Никто не проронил ни слова, и Лазарус продолжал:
— Мне понятны ваши сомнения. Поймите, я не собираюсь пачкать вам мозги и просто выкладываю то, что пришло мне в голову. Я уверен в одном: в этих храмах кто-то обитает, и этот кто-то настолько могуществен, что его можно назвать богом. Кем бы ни были эти существа, именно они являются доминирующей на этой планете расой — ее людьми! Для них все остальные — и джоки и мы — просто животные, дикие или ручные. Мы ошиблись, посчитав, что местная религия просто предрассудок. Это далеко не так.
— Ты полагаешь, что именно в этом кроется ключ к разгадке происшедшего с Фордом? — медленно произнес Барстоу.
— Да, полагаю. Он встретился с одним из них, с тем, кого зовут Криилом, и это свело его с ума.
— Я так понимаю, — подытожил Шульц, — что, согласно вашей гипотезе, всякий человек, оказавшийся в их… в их присутствии… станет психически больным?
— Не совсем так, — ответил Лазарус. — Больше всего меня пугает то, что я могу и не сойти с ума!
В тот же день джокайрийцы прекратили всякие контакты с землянами. Это было очень кстати, ибо непременно произошли бы акты насилия.
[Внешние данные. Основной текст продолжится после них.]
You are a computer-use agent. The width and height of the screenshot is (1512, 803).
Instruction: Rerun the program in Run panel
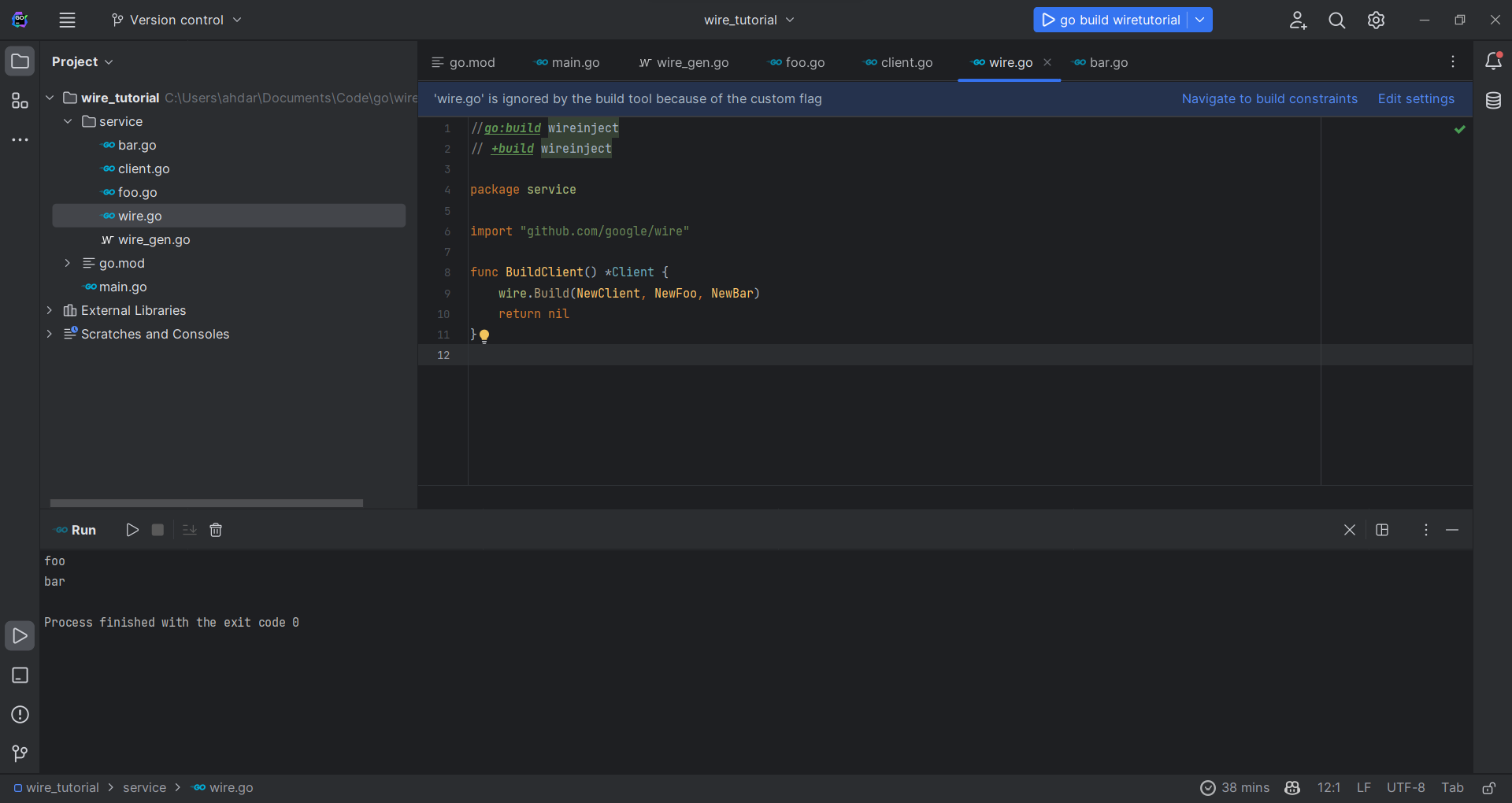[132, 530]

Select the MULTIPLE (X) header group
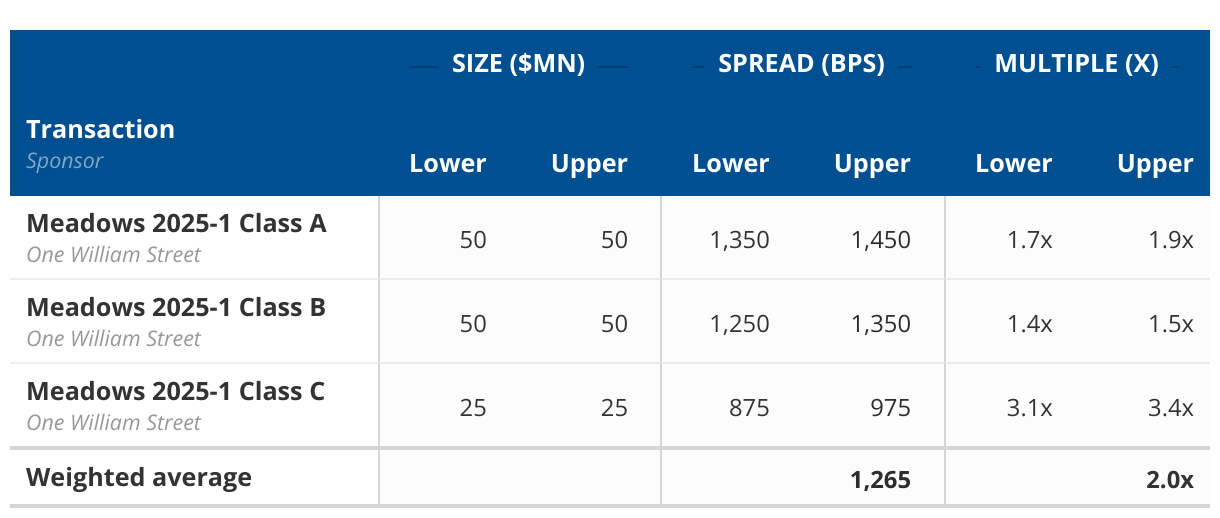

Над городом навис страх перед неизвестным, которое было страшнее смерти, не имело определенного лица, но сама встреча с которым могла превратить в безвольное, бездумное животное. Теперь никто уже не видел в джокайрийцах безобидных и отзывчивых друзей, несмотря на их несомненное расположение к землянам и значительные научные достижения. Они стали казаться марионетками, подсадными утками, состоящими на службе у своих незримых могущественных владык, обитающих в «храмах».